[Source information — start]
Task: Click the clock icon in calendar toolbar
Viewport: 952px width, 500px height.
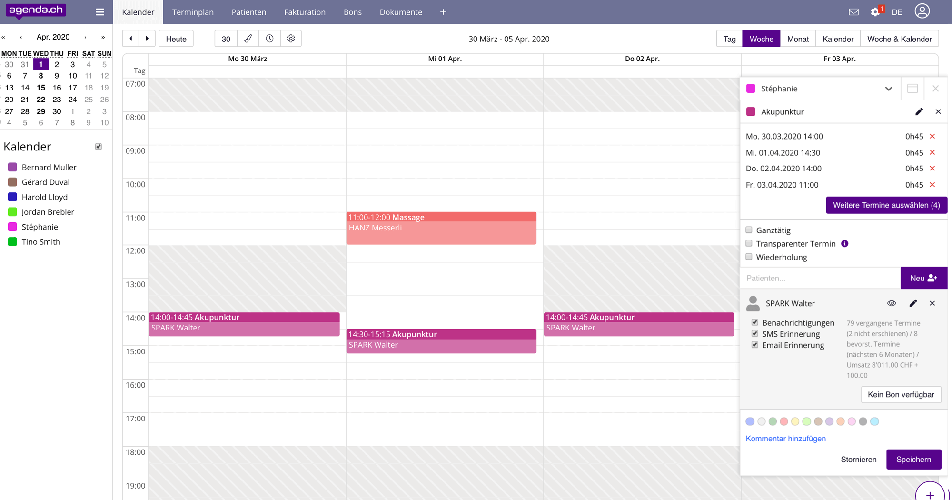Action: coord(269,38)
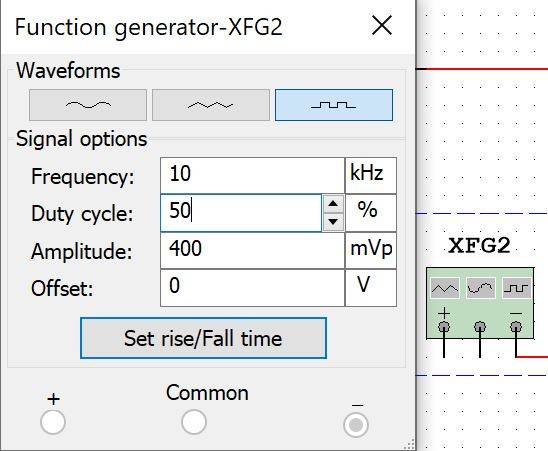Screen dimensions: 548x451
Task: Select the plus terminal radio button
Action: 53,422
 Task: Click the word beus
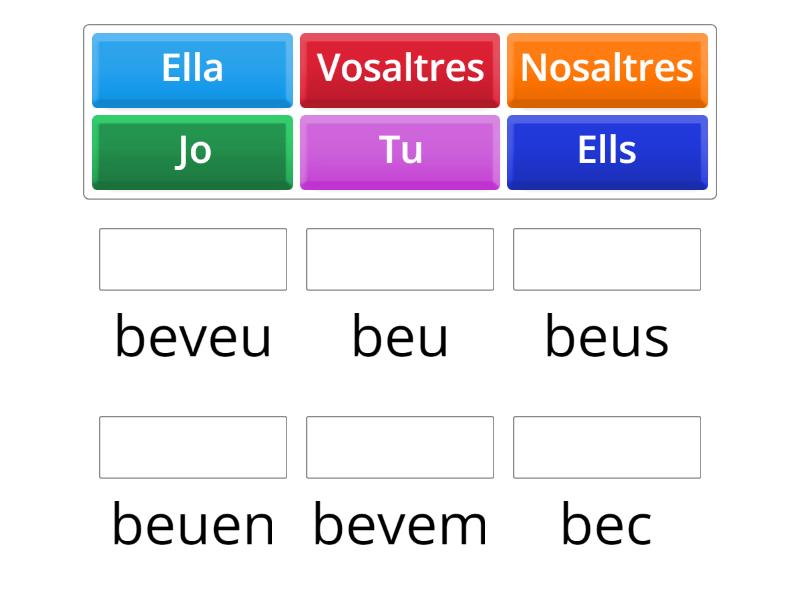click(x=607, y=338)
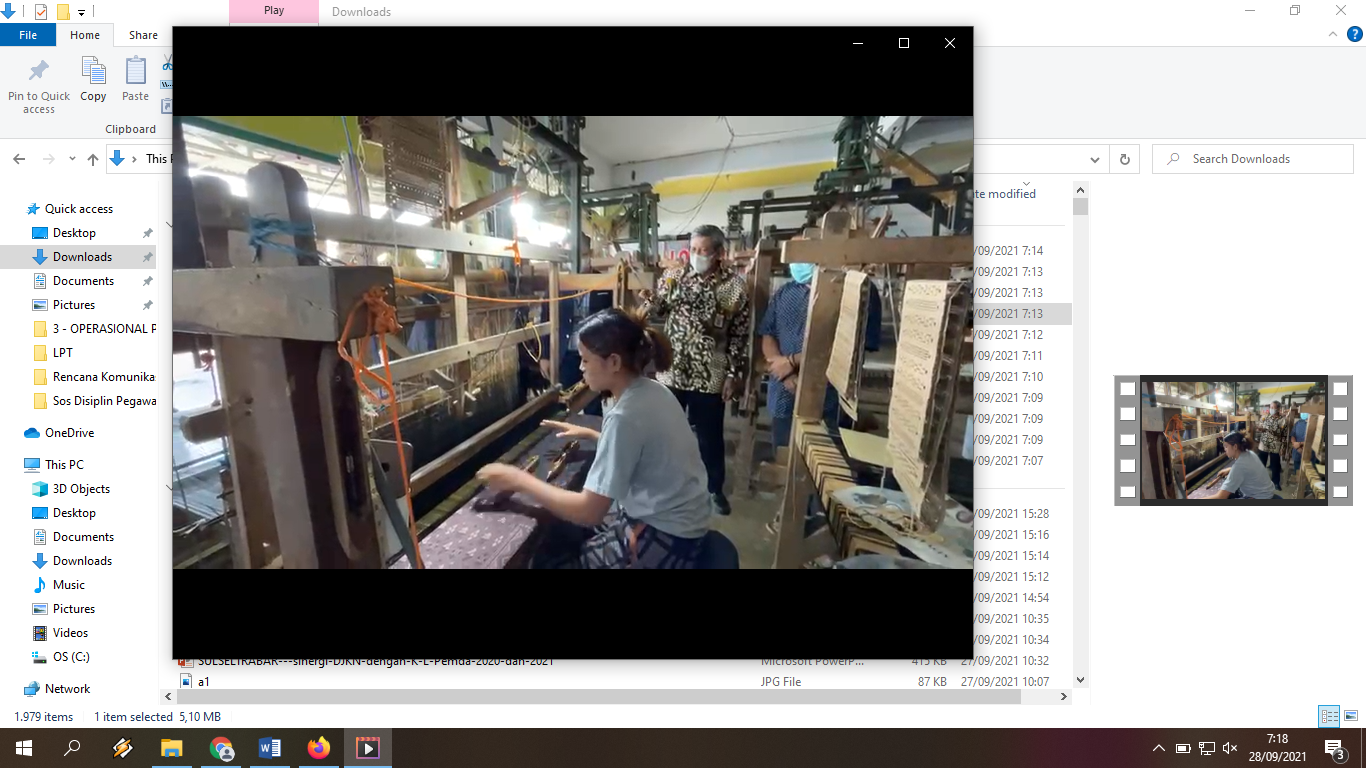
Task: Open Customize Quick Access Toolbar dropdown
Action: [x=82, y=12]
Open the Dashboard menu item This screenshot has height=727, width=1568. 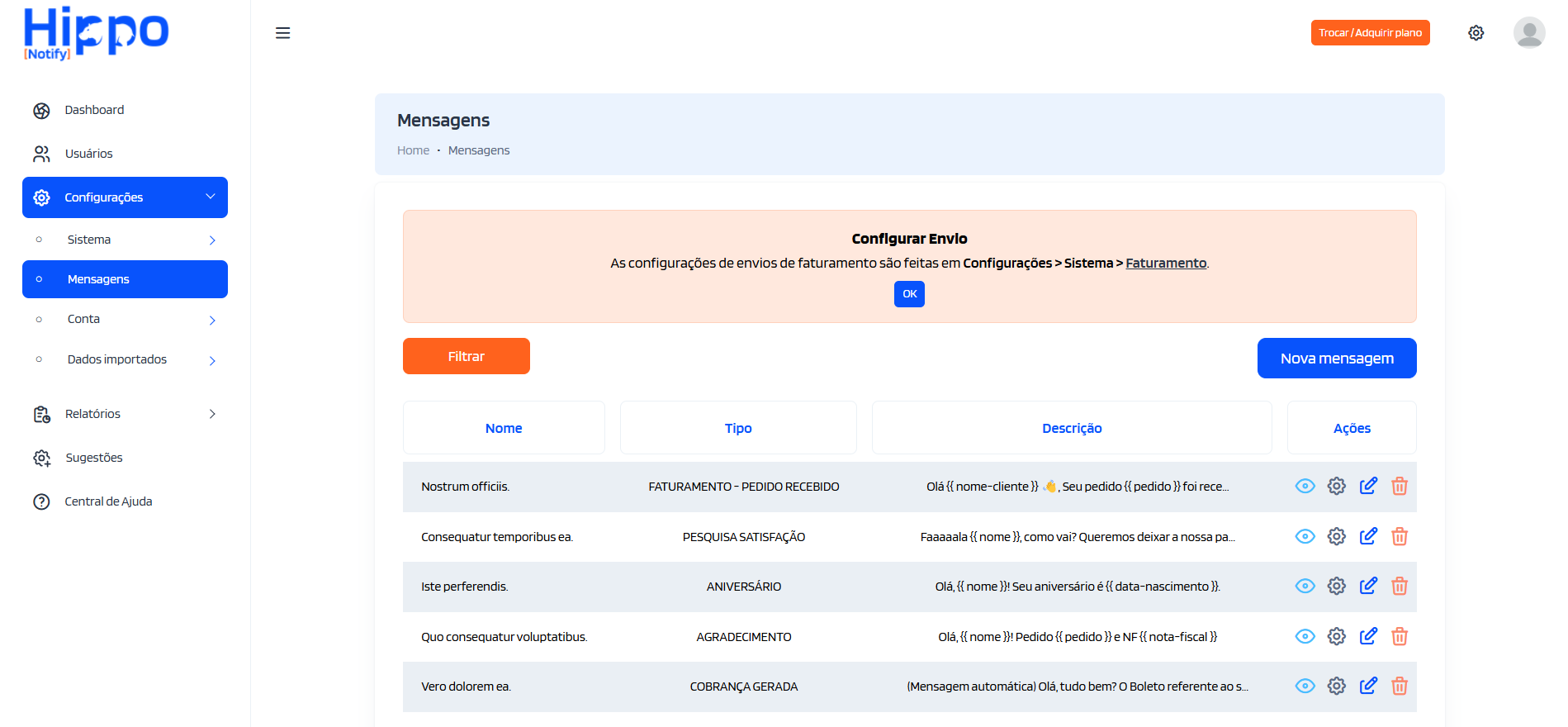[94, 110]
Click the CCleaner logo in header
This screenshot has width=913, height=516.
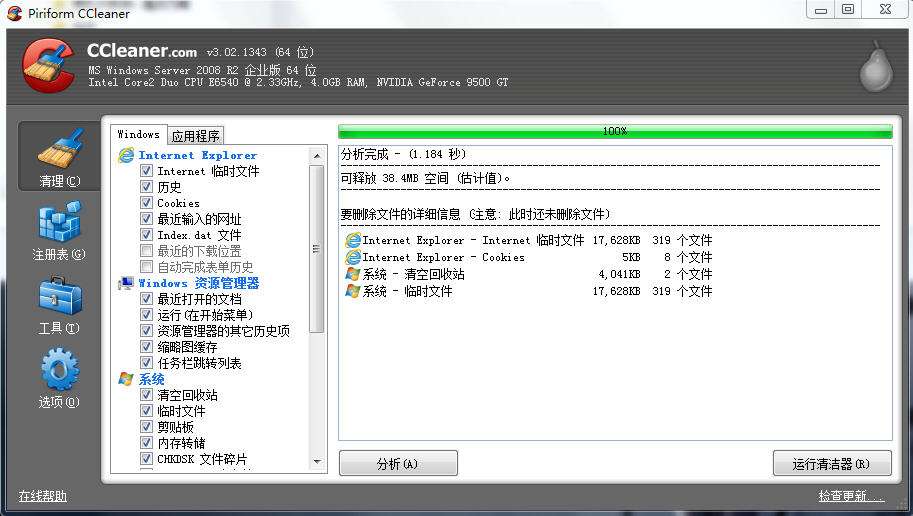[x=48, y=65]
[Source information — finish]
* Work request
Return word for word the line bearing "Click the CCleaner logo in header" and every later line of the entries, but none of the pictures.

* Response area
Click the CCleaner logo in header
This screenshot has width=913, height=516.
[x=48, y=65]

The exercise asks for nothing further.